A rather damp, dreary day here along the river, with light showers, off and on, since sometime before dawn. Heavier rains are predicted for this afternoon, tonight, and early tomorrow. The temperature is going the wrong way, too; 39˚F currently, which is four degrees cooler than it was at 6:00 a.m.
Actually, this might prove a blessing in disguise, since I won't be able to get out and work in the yard. I'm not sure my back can take another day of raking up winter's debris, restacking firewood, moving stones, or digging new planting beds. I'm already to the point where the pain pills have no effect whatsoever. A weather-induced rest, and time to heal, may be God's way of forcing common sense on an otherwise hopeless case.
The yard geese have just ambled up the bank to see whether I tossed them any tidbits from breakfast. (Nope.) I will give them a scoop of cracked corn as soon as I finish this post. In the meantime, they can pluck at my grass and give me the evil eye through the window all they want—but I'm not going to become their flunky.
An hour ago I looked out the front window and saw a treetop full of turkey vultures. So late in the morning, it was obvious they'd been grounded by the weather. While not exactly early birds, most days the vulture contingent is up and away by mid-morning.
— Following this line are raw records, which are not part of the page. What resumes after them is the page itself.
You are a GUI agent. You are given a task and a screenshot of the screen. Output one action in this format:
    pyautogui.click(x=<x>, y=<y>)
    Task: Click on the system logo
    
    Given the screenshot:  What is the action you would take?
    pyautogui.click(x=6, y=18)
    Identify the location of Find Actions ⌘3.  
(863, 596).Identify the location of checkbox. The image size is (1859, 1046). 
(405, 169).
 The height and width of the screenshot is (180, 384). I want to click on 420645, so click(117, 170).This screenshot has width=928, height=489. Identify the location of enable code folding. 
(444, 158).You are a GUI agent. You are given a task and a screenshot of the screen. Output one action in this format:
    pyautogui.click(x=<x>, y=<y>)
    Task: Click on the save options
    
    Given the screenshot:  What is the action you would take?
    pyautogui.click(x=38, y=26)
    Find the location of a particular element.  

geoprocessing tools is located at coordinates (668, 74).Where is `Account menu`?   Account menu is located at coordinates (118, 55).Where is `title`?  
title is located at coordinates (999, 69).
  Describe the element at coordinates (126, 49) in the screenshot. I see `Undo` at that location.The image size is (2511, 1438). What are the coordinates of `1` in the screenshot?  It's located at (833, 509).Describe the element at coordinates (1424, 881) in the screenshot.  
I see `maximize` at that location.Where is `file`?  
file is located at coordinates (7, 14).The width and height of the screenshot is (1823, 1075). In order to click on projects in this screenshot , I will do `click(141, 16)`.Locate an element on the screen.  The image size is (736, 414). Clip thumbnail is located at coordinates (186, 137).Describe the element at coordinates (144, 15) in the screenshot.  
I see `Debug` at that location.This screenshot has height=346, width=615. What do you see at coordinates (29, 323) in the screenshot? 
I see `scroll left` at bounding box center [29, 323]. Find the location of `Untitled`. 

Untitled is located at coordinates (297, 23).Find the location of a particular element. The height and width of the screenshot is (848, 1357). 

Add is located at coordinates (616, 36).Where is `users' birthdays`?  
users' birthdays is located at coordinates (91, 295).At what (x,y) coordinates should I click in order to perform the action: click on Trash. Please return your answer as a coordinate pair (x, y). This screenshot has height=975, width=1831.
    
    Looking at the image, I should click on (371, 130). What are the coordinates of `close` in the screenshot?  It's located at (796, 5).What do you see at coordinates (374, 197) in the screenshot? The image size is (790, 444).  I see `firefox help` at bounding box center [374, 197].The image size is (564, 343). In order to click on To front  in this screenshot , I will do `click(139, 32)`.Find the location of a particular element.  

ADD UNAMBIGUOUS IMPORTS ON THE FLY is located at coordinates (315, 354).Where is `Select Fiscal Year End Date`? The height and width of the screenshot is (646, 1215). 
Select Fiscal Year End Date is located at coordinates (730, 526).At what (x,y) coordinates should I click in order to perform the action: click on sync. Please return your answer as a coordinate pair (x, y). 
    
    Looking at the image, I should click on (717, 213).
Actually there were several trees with vulture-littered crowns—I counted 73 sitting birds total, among four adjacent trees—plus more in the air, flapping from limb to limb or tree to tree, sometimes making a quick glide circle over the river or around a few additional trees before settling back down among the clan. Occasionally one of the vultures would spread it's wings into a classic drying/sunning pose…but only for a moment, since there was no warming sun and no hope of drying out damp feathers; all a poor buzzard could to accomplish was to chill his wingpits and appear even sillier than normal.
My funereal-cloaked neighbors looked bored by their forced rest—restless, anxious to get a'wing and off, soaring high, on the lookout for a tasty morsel of ripe roadkill. I know the feeling. I'm also anxious to get out and about myself—though I'm hurting too badly to do anything useful. I still want to be on the move, driving along a rural backroad, looking for wildflowers or spring buds, birds, critters, stopping to peer over bridges spanning country brooks and seeing if I can spot fish or tadpoles in the pools.
Spring has sprung, even if the weather has taken a backtrack. I don't want miss a moment.